Thousands Flee Fires Near Athens as Greece Endures its Worst Heatwave in 30 years

Thousands of people fled their homes north of Athens on Tuesday as a wildfire reached residential areas.

It comes just a day after Prime Minister Kyriakos Mitsotakis said Greece is currently in the midst of its “worst heatwave” in more than 30 years.

The blaze sent a huge cloud of smoke over Athens and prompted multiple evacuations near Tatoi, 20 kilometres to the north.

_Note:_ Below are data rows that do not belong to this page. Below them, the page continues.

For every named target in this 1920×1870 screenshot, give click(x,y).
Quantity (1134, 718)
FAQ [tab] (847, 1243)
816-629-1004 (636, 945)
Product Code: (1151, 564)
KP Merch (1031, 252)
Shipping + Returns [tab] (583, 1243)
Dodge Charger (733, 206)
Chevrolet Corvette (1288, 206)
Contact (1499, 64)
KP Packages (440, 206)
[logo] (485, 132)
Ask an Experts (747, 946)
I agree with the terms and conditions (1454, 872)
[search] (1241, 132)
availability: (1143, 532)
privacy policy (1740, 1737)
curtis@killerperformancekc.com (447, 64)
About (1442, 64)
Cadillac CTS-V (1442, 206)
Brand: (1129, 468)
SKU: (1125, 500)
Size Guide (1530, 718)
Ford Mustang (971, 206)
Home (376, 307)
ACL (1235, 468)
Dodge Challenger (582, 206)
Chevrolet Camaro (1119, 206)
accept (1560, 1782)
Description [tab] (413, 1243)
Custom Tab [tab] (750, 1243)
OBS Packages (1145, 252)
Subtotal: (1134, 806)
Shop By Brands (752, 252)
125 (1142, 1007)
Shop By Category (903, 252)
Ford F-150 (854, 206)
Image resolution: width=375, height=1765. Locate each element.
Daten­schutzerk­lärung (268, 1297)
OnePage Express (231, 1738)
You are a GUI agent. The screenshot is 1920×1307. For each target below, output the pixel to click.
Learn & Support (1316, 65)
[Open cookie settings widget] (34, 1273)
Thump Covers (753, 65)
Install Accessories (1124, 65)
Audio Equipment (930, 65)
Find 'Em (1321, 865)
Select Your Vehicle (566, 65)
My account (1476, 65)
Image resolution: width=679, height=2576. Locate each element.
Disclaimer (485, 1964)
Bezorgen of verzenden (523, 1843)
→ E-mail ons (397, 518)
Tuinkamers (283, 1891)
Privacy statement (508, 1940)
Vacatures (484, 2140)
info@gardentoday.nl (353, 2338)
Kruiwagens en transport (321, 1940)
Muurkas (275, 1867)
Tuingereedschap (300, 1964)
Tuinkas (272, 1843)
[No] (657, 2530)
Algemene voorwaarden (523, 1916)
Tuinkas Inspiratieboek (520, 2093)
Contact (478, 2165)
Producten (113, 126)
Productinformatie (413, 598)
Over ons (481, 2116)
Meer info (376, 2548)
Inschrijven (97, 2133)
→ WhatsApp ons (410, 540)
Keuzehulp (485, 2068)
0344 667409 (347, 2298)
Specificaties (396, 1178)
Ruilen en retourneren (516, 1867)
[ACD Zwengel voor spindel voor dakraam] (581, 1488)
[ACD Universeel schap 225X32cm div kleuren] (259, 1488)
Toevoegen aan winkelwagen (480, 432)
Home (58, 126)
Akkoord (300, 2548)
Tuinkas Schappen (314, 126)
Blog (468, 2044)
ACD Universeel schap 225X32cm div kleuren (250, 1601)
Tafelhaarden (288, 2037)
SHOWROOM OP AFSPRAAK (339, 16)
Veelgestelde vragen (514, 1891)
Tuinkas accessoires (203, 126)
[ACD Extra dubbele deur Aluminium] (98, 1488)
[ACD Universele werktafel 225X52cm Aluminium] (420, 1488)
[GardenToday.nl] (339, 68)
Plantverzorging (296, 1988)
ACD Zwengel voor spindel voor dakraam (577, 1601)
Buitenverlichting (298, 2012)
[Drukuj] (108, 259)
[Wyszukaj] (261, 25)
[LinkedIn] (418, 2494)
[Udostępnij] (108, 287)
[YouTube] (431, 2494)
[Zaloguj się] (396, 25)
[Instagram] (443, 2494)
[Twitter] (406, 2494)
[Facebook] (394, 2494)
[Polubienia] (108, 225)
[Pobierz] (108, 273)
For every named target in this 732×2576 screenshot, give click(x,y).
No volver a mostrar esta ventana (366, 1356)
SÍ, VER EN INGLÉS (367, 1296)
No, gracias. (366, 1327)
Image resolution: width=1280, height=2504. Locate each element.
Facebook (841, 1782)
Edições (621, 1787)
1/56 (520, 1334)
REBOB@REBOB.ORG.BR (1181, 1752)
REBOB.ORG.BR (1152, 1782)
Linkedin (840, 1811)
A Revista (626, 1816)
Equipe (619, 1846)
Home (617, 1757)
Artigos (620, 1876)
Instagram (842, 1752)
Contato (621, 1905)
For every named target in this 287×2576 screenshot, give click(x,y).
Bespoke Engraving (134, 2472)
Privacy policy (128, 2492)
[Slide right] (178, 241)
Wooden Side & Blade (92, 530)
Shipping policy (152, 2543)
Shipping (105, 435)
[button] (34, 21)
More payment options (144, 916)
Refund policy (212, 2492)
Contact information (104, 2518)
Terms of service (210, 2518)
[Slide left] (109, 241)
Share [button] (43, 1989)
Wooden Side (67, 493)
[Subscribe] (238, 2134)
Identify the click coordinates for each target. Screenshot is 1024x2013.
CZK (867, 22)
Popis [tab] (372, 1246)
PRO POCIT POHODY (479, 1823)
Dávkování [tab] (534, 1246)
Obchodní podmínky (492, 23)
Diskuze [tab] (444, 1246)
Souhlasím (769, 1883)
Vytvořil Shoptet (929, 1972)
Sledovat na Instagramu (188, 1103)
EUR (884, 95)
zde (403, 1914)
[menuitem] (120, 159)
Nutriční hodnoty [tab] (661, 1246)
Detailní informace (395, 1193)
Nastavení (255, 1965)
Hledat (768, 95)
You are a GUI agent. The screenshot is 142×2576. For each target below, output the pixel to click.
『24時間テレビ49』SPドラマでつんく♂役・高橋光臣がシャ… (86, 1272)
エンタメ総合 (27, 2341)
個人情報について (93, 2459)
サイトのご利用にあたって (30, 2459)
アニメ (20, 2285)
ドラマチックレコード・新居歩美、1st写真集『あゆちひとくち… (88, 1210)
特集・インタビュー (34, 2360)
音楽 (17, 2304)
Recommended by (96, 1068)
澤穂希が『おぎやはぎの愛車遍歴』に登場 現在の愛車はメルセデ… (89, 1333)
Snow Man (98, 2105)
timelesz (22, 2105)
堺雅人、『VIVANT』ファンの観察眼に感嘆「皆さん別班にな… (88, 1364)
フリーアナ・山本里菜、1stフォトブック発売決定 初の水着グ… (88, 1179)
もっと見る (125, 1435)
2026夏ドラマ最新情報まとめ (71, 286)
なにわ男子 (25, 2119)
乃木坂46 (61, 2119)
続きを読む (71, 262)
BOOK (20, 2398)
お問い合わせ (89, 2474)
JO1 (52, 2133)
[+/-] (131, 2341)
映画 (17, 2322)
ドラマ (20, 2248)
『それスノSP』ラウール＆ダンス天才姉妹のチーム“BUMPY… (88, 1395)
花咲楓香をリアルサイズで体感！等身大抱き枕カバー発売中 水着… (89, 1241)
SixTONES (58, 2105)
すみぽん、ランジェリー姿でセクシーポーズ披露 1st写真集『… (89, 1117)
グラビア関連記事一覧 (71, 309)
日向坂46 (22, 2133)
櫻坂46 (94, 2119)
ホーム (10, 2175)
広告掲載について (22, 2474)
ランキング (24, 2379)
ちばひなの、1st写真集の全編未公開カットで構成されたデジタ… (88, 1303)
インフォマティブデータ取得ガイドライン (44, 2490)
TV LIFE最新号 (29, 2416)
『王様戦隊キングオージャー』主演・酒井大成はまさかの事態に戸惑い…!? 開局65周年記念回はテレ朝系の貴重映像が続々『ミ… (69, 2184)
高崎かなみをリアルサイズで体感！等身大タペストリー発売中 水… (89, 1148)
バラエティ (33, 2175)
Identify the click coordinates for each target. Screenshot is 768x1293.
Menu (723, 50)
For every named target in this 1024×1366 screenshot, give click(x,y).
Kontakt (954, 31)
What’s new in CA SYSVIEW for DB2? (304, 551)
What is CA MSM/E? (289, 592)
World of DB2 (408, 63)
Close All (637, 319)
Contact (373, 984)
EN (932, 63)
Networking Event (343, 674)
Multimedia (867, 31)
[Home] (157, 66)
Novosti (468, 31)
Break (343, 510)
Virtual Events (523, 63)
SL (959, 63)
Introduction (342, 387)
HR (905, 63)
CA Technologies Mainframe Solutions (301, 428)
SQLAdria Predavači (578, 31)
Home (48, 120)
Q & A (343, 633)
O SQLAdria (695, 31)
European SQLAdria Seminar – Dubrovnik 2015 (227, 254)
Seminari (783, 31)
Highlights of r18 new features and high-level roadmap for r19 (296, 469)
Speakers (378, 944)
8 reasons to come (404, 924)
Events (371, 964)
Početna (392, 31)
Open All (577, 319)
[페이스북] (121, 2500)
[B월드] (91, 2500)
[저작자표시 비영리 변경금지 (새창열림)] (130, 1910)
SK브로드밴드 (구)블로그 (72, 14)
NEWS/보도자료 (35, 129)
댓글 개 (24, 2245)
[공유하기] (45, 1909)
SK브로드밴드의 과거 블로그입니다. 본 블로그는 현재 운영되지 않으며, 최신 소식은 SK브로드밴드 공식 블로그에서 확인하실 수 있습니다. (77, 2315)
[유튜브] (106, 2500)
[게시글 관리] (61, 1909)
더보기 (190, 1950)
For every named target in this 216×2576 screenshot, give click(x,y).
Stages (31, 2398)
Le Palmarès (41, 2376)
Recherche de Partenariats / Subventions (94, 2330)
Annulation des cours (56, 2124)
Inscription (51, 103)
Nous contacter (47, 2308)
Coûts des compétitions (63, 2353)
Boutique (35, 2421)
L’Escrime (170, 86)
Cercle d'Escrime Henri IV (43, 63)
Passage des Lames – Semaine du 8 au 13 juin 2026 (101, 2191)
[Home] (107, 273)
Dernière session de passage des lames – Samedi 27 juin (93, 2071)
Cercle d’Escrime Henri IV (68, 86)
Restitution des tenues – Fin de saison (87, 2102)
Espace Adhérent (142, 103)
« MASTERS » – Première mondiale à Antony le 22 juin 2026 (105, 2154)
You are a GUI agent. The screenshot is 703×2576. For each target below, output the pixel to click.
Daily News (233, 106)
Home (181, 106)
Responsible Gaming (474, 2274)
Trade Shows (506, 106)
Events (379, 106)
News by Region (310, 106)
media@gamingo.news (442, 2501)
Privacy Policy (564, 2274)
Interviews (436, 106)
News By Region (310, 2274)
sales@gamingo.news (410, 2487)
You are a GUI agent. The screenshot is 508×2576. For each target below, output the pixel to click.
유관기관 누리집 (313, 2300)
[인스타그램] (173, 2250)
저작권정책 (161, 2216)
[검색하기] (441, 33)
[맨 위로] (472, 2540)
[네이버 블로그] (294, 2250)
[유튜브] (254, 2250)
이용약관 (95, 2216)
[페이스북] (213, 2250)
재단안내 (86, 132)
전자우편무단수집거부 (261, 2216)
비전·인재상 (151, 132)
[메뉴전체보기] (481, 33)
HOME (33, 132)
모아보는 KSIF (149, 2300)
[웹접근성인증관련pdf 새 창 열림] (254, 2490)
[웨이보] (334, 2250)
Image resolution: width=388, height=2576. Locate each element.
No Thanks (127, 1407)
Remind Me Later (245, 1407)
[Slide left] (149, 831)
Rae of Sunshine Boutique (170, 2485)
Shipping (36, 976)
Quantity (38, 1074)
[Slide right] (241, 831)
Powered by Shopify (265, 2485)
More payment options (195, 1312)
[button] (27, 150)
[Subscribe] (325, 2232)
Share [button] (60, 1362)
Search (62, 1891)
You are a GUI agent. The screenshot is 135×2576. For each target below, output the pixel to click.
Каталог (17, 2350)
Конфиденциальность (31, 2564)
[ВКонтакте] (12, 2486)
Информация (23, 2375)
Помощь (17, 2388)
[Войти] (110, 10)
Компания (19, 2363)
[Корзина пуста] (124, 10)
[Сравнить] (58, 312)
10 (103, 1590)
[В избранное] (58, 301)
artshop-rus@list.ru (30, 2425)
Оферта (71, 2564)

Residents left their homes in cars and on motorcycles, heading toward the capital amid a blanket of smoke.

“It is a large fire and it will take a lot of work to get this under control,” greater Athens regional governor George Patoulis told state-run ERT television. “The foliage is very dense in these areas and it is very dried out due to the heatwave, so the conditions are difficult.”

Wildfires also raged in other parts of Greece, prompting evacuations in a coastal area of the southern Peloponnese region as well as on the islands of Evia and Kos, authorities said.

Mitsotakis said on Monday that the country is “facing the worst heatwave since 1987… [causing] a burden on the electricity network.” The 1987 heatwave killed more than 1,100 people.

Mitsotakis added the authorities “were doing everything possible to deal with the situation” and urged users to “limit their consumption especially at the beginning of the afternoon and during the night”.

Temperatures reached 45°C in some regions on Monday with the heatwave expected to peak early this week.